Facebook added two factor authentications, anti-cross-site scripting detection, CAPTCHA prompts to stop clickjacking and safe Web link surfing to protect user accounts.
Facebook rolled out three new security measures to try to
prove that it cares about user privacy.
The social networking site now features two-factor
authentication to secure the login process, a secondary step to thwart
clickjacking scams and a new surfing tool to rate the safety of links, Clement
Genzmer, a Facebook security engineer, wrote on the Facebook
blog that appeared May 12. Clickjacking refers to tricking users
into clicking on links that post on the Wall to get more people to click and is
one of the most common sources of spam on Facebook.
"Facebook is committed to bringing you a safe experience on
the Internet," Genzmer wrote.
The latest announcement is a "welcome" sign, since the
features prevent, or actively discourage, users from doing certain things while
on Facebook, Paul Ducklin, head of security at Sophos, wrote on the Naked
"In the past, Facebook has seemed curiously reluctant to do
anything which might impede traffic. Let's hope that everyone at Facebook has
accepted that reduced traffic from safer users will almost certainly give the
company higher value in the long term," Ducklin wrote.
Login Approvals, the two-factor
, is an optional feature for all Facebook users,
Andrew Song, an engineering intern, wrote on the Facebook
blog. The company hinted at this feature back in April. Users
who turn on Login Approvals will receive a numeric code via text message on
their cell phones whenever they try to log in to the site from a new or
unrecognized device, according to Facebook's Genzmer. The user would have to
enter that code before gaining access to the account. The challenge will
request the code sent to the phone for every login attempt made from a device
the user hasn't designated as "safe."
§ §
SET TASK A:
Decide whether each statement agrees with the article on Facebook's security measures, answering yes or no and quoting the words of the article that settle it. (i) Login Approvals is available to every Facebook user as an optional feature. (ii) Users with Login Approvals turned on get their numeric code by email. (iii) Paul Ducklin is the head of security at Sophos.
SET TASK B:
Write a continuation of the article on Facebook's security measures, starting right after its final sentence.
The data after the article on Facebook's security measures is not used in any task.

[Target position records]
§ §
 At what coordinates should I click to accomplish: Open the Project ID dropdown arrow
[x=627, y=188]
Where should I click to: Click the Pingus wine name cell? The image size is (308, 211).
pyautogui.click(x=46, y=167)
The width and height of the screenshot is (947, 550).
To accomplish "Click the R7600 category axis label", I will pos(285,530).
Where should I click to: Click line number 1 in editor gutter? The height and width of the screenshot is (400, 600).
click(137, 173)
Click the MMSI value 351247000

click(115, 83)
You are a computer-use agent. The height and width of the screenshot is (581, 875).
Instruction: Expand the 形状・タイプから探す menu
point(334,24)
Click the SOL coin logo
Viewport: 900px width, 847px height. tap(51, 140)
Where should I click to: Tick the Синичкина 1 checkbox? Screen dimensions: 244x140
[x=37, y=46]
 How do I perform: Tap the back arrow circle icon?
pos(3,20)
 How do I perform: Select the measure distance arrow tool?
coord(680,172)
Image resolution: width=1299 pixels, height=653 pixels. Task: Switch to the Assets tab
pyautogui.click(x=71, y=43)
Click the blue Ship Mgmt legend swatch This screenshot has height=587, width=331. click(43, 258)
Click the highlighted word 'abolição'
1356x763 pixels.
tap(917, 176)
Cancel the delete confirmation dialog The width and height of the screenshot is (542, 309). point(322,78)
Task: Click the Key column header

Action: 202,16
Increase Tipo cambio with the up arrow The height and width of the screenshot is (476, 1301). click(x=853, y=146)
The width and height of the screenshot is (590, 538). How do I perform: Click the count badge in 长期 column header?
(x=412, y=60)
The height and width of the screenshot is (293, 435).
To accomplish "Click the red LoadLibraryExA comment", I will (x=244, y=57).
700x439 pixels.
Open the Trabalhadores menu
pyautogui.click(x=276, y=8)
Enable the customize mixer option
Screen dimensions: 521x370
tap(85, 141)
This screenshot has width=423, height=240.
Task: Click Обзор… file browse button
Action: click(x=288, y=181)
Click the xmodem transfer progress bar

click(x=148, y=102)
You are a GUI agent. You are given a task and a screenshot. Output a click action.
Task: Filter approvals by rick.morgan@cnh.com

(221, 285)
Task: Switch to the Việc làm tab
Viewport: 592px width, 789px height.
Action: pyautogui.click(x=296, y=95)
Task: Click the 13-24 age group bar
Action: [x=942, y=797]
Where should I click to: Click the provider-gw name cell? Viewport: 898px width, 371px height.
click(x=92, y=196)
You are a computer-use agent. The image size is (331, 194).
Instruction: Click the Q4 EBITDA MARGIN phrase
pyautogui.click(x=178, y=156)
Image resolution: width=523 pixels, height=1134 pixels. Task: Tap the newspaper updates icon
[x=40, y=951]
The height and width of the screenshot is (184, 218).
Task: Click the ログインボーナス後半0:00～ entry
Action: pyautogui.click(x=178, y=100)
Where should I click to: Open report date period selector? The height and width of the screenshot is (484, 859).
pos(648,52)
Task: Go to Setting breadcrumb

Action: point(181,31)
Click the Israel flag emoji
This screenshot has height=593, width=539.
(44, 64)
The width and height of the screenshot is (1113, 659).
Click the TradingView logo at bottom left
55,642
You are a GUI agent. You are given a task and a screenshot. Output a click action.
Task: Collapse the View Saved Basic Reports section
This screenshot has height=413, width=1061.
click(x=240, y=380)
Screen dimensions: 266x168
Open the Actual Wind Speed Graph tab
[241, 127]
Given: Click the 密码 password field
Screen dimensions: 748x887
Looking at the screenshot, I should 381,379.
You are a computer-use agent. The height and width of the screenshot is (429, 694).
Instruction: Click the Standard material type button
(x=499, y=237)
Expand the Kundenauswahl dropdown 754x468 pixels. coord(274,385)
§ §
EXPECTED ANSWER A:
(i) Yes: "is an optional feature for all Facebook users"
(ii) No: "will receive a numeric code via text message on their cell phones"
(iii) Yes: "Paul Ducklin, head of security at Sophos"

EXPECTED ANSWER B:
"While someone may have known your login credentials, he or
she was unable to access your account or cause any harm," said Genzmer.
If the user loses the mobile device, the user will have to
log in from a saved device to reset the phone number and prevent account lockout,
according to Song.
Developers had to balance security and usability when
building Login Approvals, according to Song. Similar schemes on other Websites
require you to download authentication apps or purchase physical tokens to act
as the token-id generator.
While the approach works and Facebook is considering them
for future implementation, the site wanted to have the "biggest impact" and
decided to use SMS messages as the best option for the second factor in the
authentication process, Song said.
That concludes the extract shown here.